Казалось бы, «Зеркало» по документам работалось сравнительно недолго, всего лишь два года и один месяц (к сведению: обычный односерийный фильм делался не больше года). К заветному фильму Андрей приступил почти сразу после «Соляриса»: на волне успеха фильма начальство милостиво разрешило Андрею работать над старым замыслом. Соавтор Андрея Александр Мишарин ликовал, но ясно было, что без второго варианта сценария не обойтись: об этом говорилось в заключении редактуры Госкино. Но и сами авторы понимали, что прошедшие четыре года не могут не сказаться на замысле будущего фильма. Сценарий писался практически заново, но плановые сроки Андрей выдержал. Дальнейшие мытарства фильма известны.

Работа над «Сталкером» продолжалась почти три с половиной года, из них полгода ушло на написание сценария. А дальше картину преследовала серия неприятных неожиданностей — землетрясение в Исфаре, изменившее место и график работы, брак отснятого материала из-за некачественной пленки, смена операторов и художников. И как результат — несчастье со здоровьем, микроинфаркт в апреле 1978 года.

«Да будет тебе известно, я снимаю свой лучший фильм!»

Эти слова сказал Андрей актрисе Маргарите Тереховой, сыгравшей главные роли (две роли — жены и матери) в фильме «Зеркало». «Зеркало» занимает особое место в творчестве Тарковского. Исповедальный фильм, снятый в непривычной стилистике, в отсутствии последовательного повествования. Все это затрудняло на первых порах понимание фильма. Это теперь даже простой зритель овладел языком перебросок времен, воспоминаний, снов и относится к таким фильмам вполне спокойно. Тогда же было все иначе — фильм встречал непонимание у большинства зрителей. И даже в среде профессионалов. И тем более у начальства. Об этом подробно и ярко написано во многих статьях и книгах.

В случае с «Зеркалом» я был невольно приобщен к замыслу фильма раньше других в силу все тех же родственных связей. Подчеркиваю: совершенно невольно, в силу связей и обстоятельств. Может быть, поэтому и воспринимал его по-особому.

Четыре года мы снимали дачу для нашего сына и Марии Ивановны в деревне Игнатьево, там, где жили Тарковские до войны, у того же хозяина — Павла Петровича Горчакова.

Я занимался фотографией, показывал Андрею снимки. Некоторые случайно были сделаны с двойной экспозицией: на один и тот же негатив нал ожил ись два снимка.

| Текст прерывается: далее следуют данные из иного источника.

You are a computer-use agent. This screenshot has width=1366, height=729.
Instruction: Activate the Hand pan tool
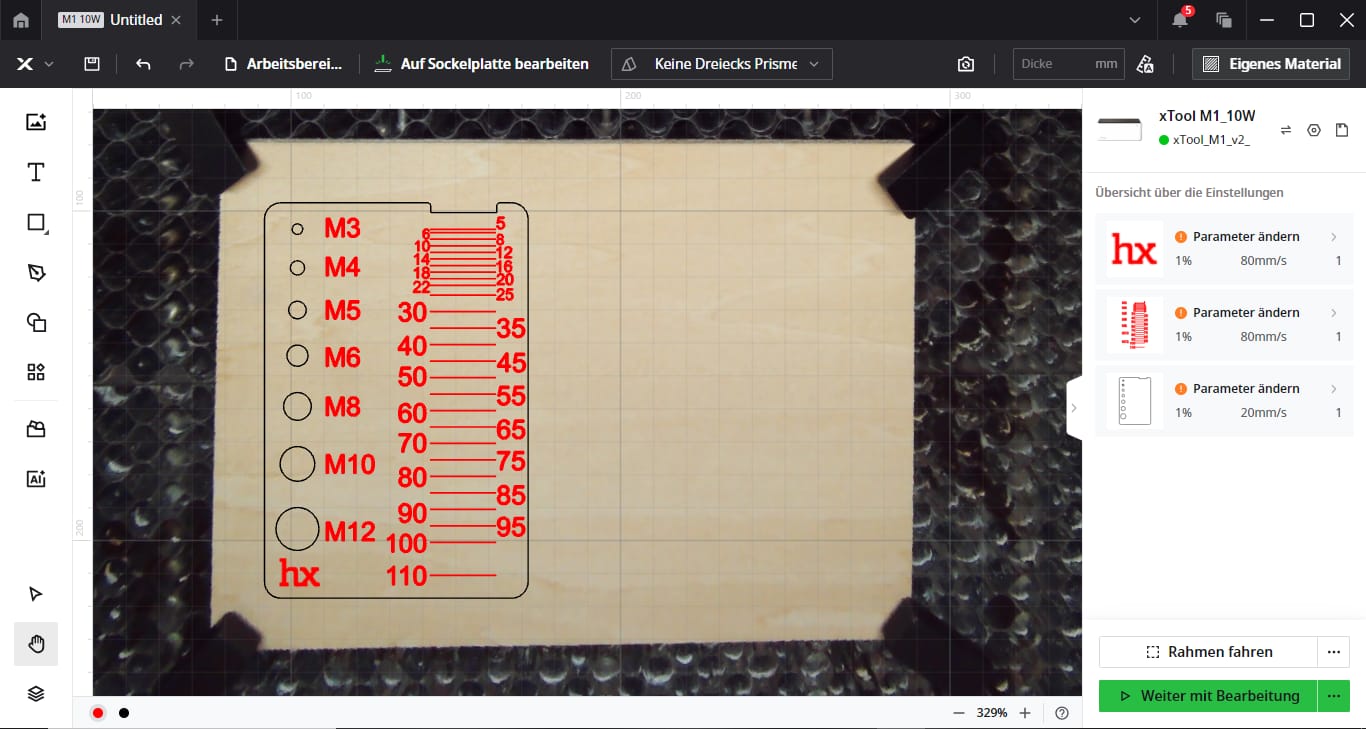(x=36, y=644)
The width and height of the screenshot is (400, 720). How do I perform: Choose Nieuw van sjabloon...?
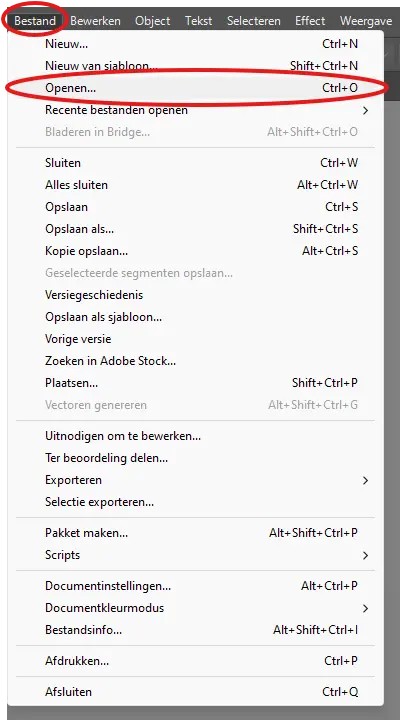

В результате такой случайности на отдельных фотографиях создавался странный эффект: одни и те же люди фигурируют на снимке и на переднем плане, и на дальнем, словно одновременно находятся и в этом времени, и в каком-то другом.

Андрей с большим интересом рассматривал фотографии, на которых были сняты Мария Ивановна, Марина с Мишей. Суховато одобрял, но я почувствовал в нем настороженность и скрытое волнение, как будто заглянул в запретное или прочел нечаянно чужое письмо. Вдруг Андрей сказал: «Никому не показывай эти фотографии. В Игнатьеве я хочу снимать фильм». Было это в 1963 году.

Второй случай, позже. Я готовился писать сценарий по повести Михаила Алексеева «Дивизионка». Хотел построить фильм в двух планах — художественном и документальном. Художественная часть снимается по мотивам повести, а документальная — в виде интервью с живыми персонажами этой повести, уцелевшими после войны. Они должны были комментировать события, отраженные в художественной части фильма. Этот прием был не мною придуман, он уже в эти годы носился в воздухе, в замыслах кинематографистов. Когда Андрей спросил меня, чем я сейчас занимаюсь, я рассказал о плане своего сценария. Выслушав меня с чрезвычайной внимательностью, он жестко сказал: «Этого ты делать не будешь, этот прием мой, я записал его в „Белом-белом дне“, и тебе этого делать нельзя».

Но конфликта у нас не вышло, так как фильм мой не состоялся — по разным причинам, в том числе из-за интриг писателя-«почвенника». Да и смешно мне конфликтовать с Андреем, слишком большим авторитетом он был для меня.

Я выше писал о своих игнатьевских фотографиях. Снимки эти — конечно, очень отдаленно — напомнили мне другие, те, что снимал старинный друг Арсения Александровича и Марии Ивановны, поэт Лев Владимирович Горнунг. Я тоже был знаком со Львом Владимировичем и много раз водил и возил его по Москве — он был слеп и нуждался в поводыре. Помню его калоши, в задники которых с внутренней стороны были воткнуты кнопки, благодаря которым он на ощупь отыскивал среди других калош свои в передней.